Selectable coach tones, and making the model's dials actually do something

Shipped

The daily brief used to have one voice: supportive when things were going well, a roast when I was slipping. That blend was mine and baked into the prompt. v0.10.0 makes it a profile you choose. There are four: supportive (your biggest believer), neutral (the emotion removed), hardass (never satisfied), and adaptive (the old behavior, kept as the default so a fresh clone is unchanged). Each is a real file you can read and edit, with a written voice and a set of numbers, and you switch with a config command.

The personas were the easy half. The two things that actually took thought were making the numbers mean something and proving the tones behave. Both generalize past a fitness app, so here is the end-to-end build: profiles as files, a prompt builder that turns one of those numbers into a real code switch, the call site that uses it, and the test that keeps it honest.

A profile is a file, not a personality

The first decision is where a tone lives. Hard-coding four prompt strings in a match statement works until you want to read them side by side or tweak one without redeploying. So each tone is a flat config file: a block of prose that sets the voice, and a few numbers that the code reads. Keeping this kind of static app data in declarative files instead of code is the old separate-data-from-code instinct; it rhymes with twelve-factor config, though strictly that factor targets settings that vary between deploys, and these presets are the same in every deploy (The Twelve-Factor App: Config). A reader can open hardass.toml and see exactly what that coach is, prose and dials together.

# tones/hardass.toml
name = "hardass"
voice = """
You are a demanding strength coach who is never quite satisfied.
Acknowledge effort in one line, then push for the next level.
Translate jargon, keep it short, never pad with praise.
"""
harsh = true          # read by code, not just the model
warmth = 2            # 1-10, lives in the prose only
target_pressure = 9   # 1-10, lives in the prose only

The other three are the same shape. adaptive is the default, so it has to exist for a fresh clone to boot, and supportive is the soft counterweight the tests lean on, so both are real files too. neutral is the same pattern with the warmth dialed flat:

# tones/adaptive.toml: the default, the old blended behavior
name = "adaptive"
voice = """
You read the week. Celebrate real wins warmly, but when the user is
slipping against a goal, name the gap and push for the next level.
Translate jargon, keep it short.
"""
harsh = true
warmth = 6
target_pressure = 6

# tones/supportive.toml
name = "supportive"
voice = """
You are the user's biggest believer. Lead with what went well,
frame every gap as the next small step, never scold.
Translate jargon, keep it short.
"""
harsh = false
warmth = 9
target_pressure = 3

# tones/neutral.toml
name = "neutral"
voice = """
You are a flat, factual coach. State what the data shows and the next
action, with no encouragement and no scolding.
Translate jargon, keep it short.
"""
harsh = false
warmth = 1
target_pressure = 5

Notice the split that the rest of the post turns on. warmth and target_pressure are numbers I hand to the model inside the prose, and the model interprets them as best it can. harsh is a boolean my code reads directly. They look like peers in the file; they are not peers in how much I can trust them, and the next section is why.

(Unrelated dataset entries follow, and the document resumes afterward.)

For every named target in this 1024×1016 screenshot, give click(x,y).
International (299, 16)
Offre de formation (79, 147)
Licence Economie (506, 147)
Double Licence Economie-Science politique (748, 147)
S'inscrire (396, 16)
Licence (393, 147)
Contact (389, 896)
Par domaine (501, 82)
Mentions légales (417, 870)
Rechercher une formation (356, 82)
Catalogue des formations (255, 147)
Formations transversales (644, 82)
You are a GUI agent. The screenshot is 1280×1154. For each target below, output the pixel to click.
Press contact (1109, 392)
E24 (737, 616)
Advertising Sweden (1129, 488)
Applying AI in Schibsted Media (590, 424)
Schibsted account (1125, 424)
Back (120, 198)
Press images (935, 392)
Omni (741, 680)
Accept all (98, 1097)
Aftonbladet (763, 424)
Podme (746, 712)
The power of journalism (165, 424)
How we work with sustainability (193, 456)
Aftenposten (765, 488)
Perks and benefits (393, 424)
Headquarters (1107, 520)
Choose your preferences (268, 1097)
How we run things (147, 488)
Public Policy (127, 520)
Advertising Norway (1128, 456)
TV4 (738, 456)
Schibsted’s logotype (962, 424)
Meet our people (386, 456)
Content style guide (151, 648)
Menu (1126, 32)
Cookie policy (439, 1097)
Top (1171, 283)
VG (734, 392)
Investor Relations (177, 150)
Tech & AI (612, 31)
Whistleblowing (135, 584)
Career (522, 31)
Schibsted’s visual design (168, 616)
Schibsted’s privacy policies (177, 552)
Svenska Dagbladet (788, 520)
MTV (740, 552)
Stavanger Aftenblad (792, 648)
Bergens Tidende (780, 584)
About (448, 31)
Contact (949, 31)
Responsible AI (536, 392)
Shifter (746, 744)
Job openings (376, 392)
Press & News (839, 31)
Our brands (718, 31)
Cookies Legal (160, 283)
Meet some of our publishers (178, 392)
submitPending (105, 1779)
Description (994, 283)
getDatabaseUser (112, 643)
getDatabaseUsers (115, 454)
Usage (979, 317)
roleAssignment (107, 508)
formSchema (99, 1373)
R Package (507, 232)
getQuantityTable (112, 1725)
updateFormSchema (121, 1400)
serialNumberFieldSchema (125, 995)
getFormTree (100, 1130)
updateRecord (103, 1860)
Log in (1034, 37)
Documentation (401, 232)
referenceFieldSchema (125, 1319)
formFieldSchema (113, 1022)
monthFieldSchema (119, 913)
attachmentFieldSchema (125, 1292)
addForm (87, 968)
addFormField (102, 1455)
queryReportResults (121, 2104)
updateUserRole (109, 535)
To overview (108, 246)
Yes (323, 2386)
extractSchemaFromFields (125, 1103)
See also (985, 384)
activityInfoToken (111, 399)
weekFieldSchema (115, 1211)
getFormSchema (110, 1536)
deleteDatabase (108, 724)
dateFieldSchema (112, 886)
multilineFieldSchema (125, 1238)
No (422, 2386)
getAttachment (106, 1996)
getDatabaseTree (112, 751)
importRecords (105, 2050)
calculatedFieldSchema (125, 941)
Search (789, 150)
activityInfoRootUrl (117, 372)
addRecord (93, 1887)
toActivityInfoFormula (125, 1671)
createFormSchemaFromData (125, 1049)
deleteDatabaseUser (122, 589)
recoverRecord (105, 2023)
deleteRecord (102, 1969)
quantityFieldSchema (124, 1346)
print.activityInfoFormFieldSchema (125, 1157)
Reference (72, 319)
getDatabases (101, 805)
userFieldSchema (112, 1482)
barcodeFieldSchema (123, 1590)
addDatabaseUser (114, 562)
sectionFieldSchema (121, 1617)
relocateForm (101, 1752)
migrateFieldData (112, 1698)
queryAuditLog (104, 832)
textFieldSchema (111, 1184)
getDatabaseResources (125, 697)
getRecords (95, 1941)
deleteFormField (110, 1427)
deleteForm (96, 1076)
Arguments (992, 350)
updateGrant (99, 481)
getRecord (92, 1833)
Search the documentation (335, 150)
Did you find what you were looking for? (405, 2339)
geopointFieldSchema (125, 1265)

Load the profile into something typed

Before any of that is useful, the files need to become a typed object the rest of the program can pass around. A small loader reads the TOML, validates that the fields exist, and returns a frozen dataclass. Doing the validation once at load time means a malformed tone fails loudly at startup rather than silently producing a weird brief at 6am. This needs Python 3.11+, where tomllib is in the standard library (on older versions the tomli backport is a drop-in, and the int | None annotations below want 3.10+).

# tones/profile.py
import tomllib
from dataclasses import dataclass
from pathlib import Path

TONES_DIR = Path(__file__).parent

@dataclass(frozen=True)
class Profile:
    name: str
    voice: str          # the prose the model reads
    harsh: bool         # the dial the code reads
    warmth: int
    target_pressure: int

def load_profile(name: str) -> Profile:
    path = TONES_DIR / f"{name}.toml"
    if not path.exists():
        raise ValueError(f"unknown tone {name!r}; have {available_tones()}")
    data = tomllib.loads(path.read_text())
    return Profile(
        name=data["name"],
        voice=data["voice"].strip(),
        harsh=bool(data["harsh"]),
        warmth=int(data["warmth"]),
        target_pressure=int(data["target_pressure"]),
    )

def available_tones() -> list[str]:
    return sorted(p.stem for p in TONES_DIR.glob("*.toml"))

Now load_profile("hardass") gives back a Profile with a real harsh flag, and an unknown tone name is an error with a helpful message instead of a FileNotFoundError three layers down.

A number next to a prompt is a hope, not a control

The tempting design is to write a persona with prose and a dial, “harshness: 9,” and assume the model reads the dial and acts on it. It might. It might also glance at a 9 sitting next to a paragraph and do its own thing. A knob the system can’t falsify is just decoration you’ll end up trusting anyway.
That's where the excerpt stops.